Stevens drowns out Rondo's Kentucky talk

WALTHAM, Mass. -- The day of the NCAA men's basketball championship game will always send Boston Celtics coach Brad Stevens down memory lane and, despite two losses on that stage, he always stresses the fond memories he plucked from just getting to that point with his teams at Butler University.

What he doesn't miss: The long ramp until the late-night tip-off.

"Long. Long. You’re like, ‘Can we please just play the game,’" Stevens said before Kentucky and Connecticut meet on Monday night at AT&T Stadium in Arlington, Texas. "It’s 9:18 tip or whatever. Yeah, it was a long day, but the first time our guys played in it, we were in Indianapolis, so they actually went to class in the morning. And that was probably great because it provided some normalcy -- though I don’t think class was all that normal that day, from what I heard.

"The next year, it was just a long day, but you’re anxious to play, you’re excited to play, you want to do as well as you possibly can. It’s a fun thing to experience. And both those teams will never forget it, regardless of the outcome."

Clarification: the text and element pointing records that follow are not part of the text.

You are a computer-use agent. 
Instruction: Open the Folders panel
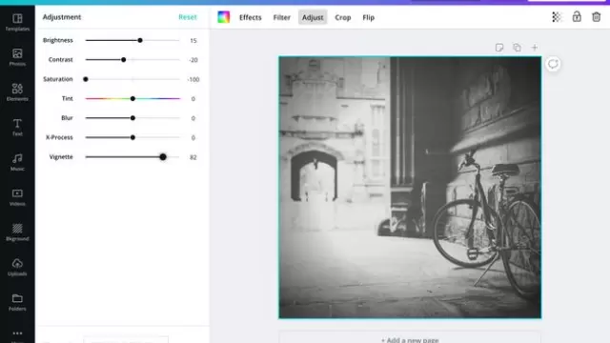tap(17, 302)
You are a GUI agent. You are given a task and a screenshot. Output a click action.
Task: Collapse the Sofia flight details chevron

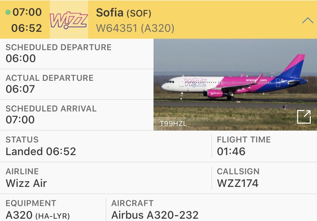point(307,20)
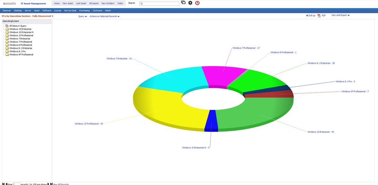Open the Query dropdown
The width and height of the screenshot is (378, 185).
tap(82, 16)
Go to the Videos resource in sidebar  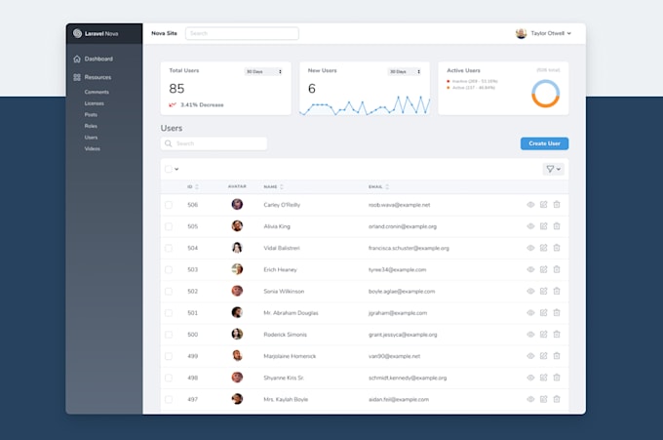[x=93, y=148]
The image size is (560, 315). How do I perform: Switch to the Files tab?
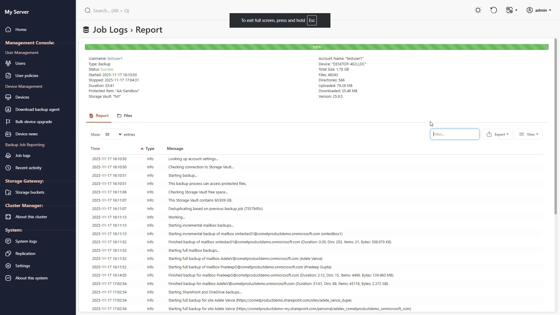point(125,116)
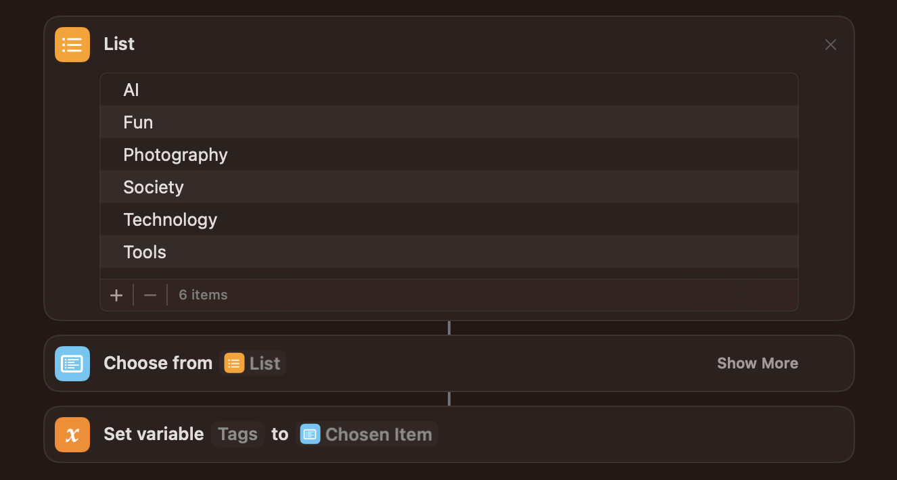The height and width of the screenshot is (480, 897).
Task: Select the Technology list entry
Action: [170, 220]
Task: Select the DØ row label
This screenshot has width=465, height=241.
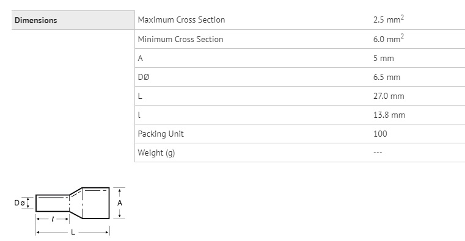Action: point(144,77)
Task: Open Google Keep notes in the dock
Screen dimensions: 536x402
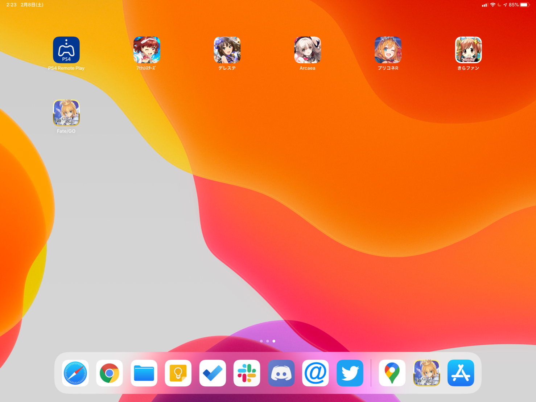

Butler lost to Duke 61-59 in the 2010 title game, then fell to Connecticut 53-41 a year later.

With some Kentucky products in the Boston locker room in assistant coach Walter McCarty and captain Rajon Rondo, Stevens was asked if he's heard a lot of chatter from the former Wildcats.

"Walter has been; I haven’t heard Rondo, but I put my headphones in whenever he starts talking about Kentucky," a playful Stevens said. "No, they are excited about it. Clearly those two have a large rooting interest in tonight’s game."

Jeff Green has his own rooting interest: Kevin Ollie. The current head coach at Connecticut spent his final NBA season in 2010 with the Oklahoma City Thunder, where he played alongside Green.

"I’m cheering for [Ollie] and hope they win it all," Green said.

Did Green know that Ollie would be a head coach someday?

"Of course. He coached while he was [playing for the Thunder]," Green said. "He’s a great motivator and, as a teammate, he expected the best out of his teammates. I think he’s doing that as a coach."